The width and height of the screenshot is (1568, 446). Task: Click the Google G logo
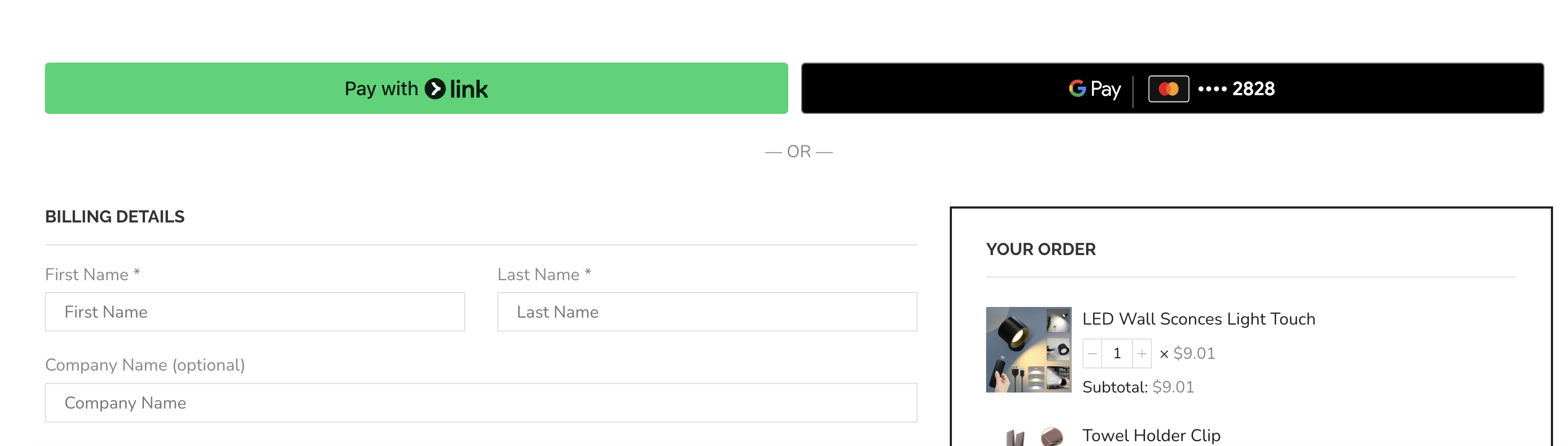pyautogui.click(x=1077, y=89)
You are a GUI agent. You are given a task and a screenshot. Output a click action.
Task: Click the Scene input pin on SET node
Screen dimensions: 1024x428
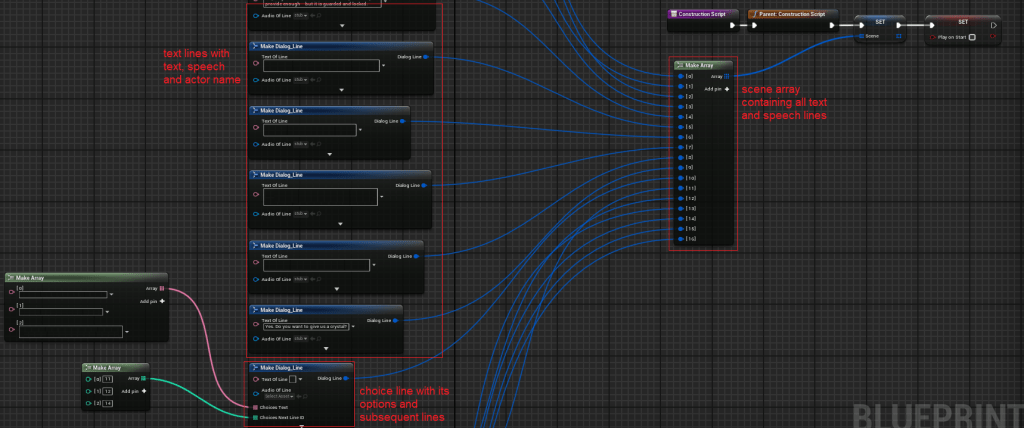tap(861, 37)
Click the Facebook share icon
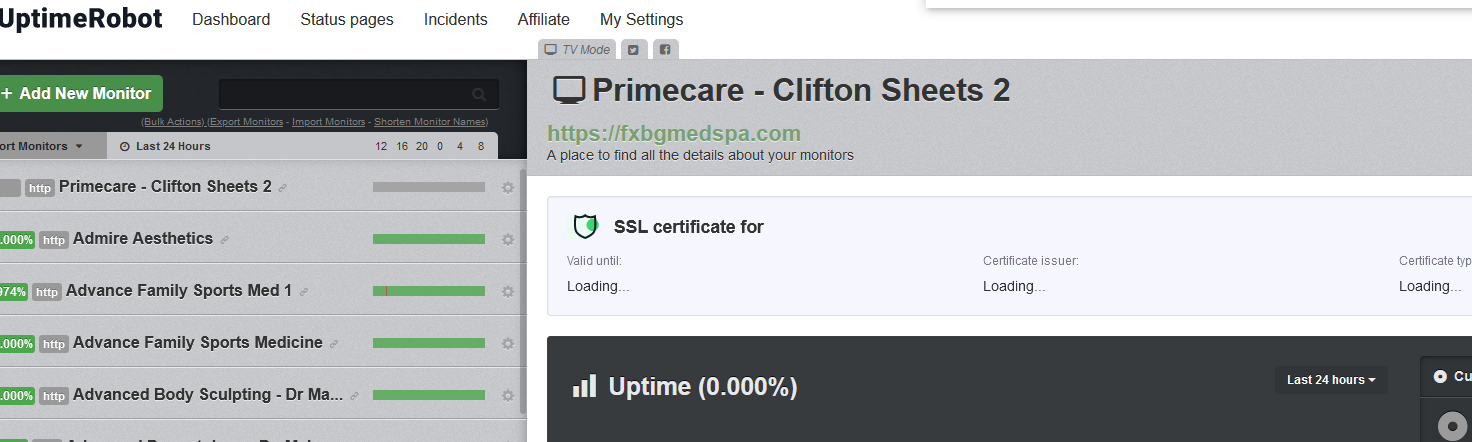 click(x=665, y=49)
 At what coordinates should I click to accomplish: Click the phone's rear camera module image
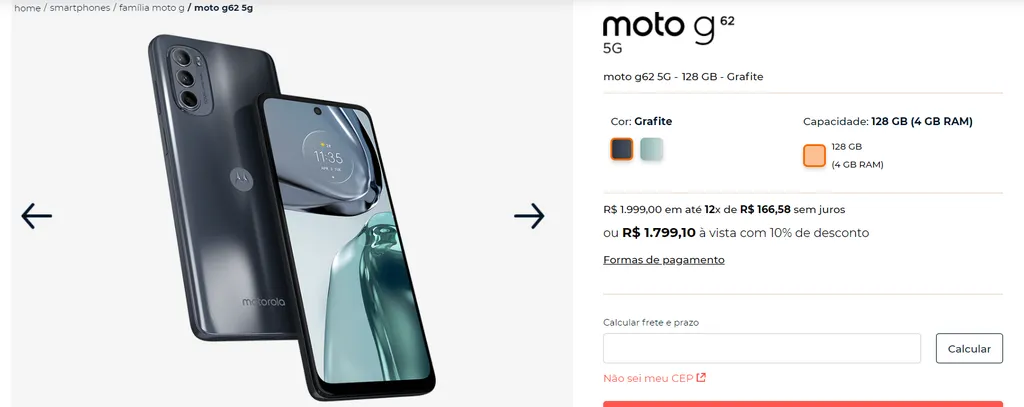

________________________

• GIVEN INSTRUCTION: Pick out every line of the material above that contains the string "screenshot", treating uppercase and lowercase as different, and copy each of those lines.

• FINISHED ANSWER:
The width and height of the screenshot is (1568, 446). Task: Click the Google G logo
You are a GUI agent. You are given a task and a screenshot. Output a click action.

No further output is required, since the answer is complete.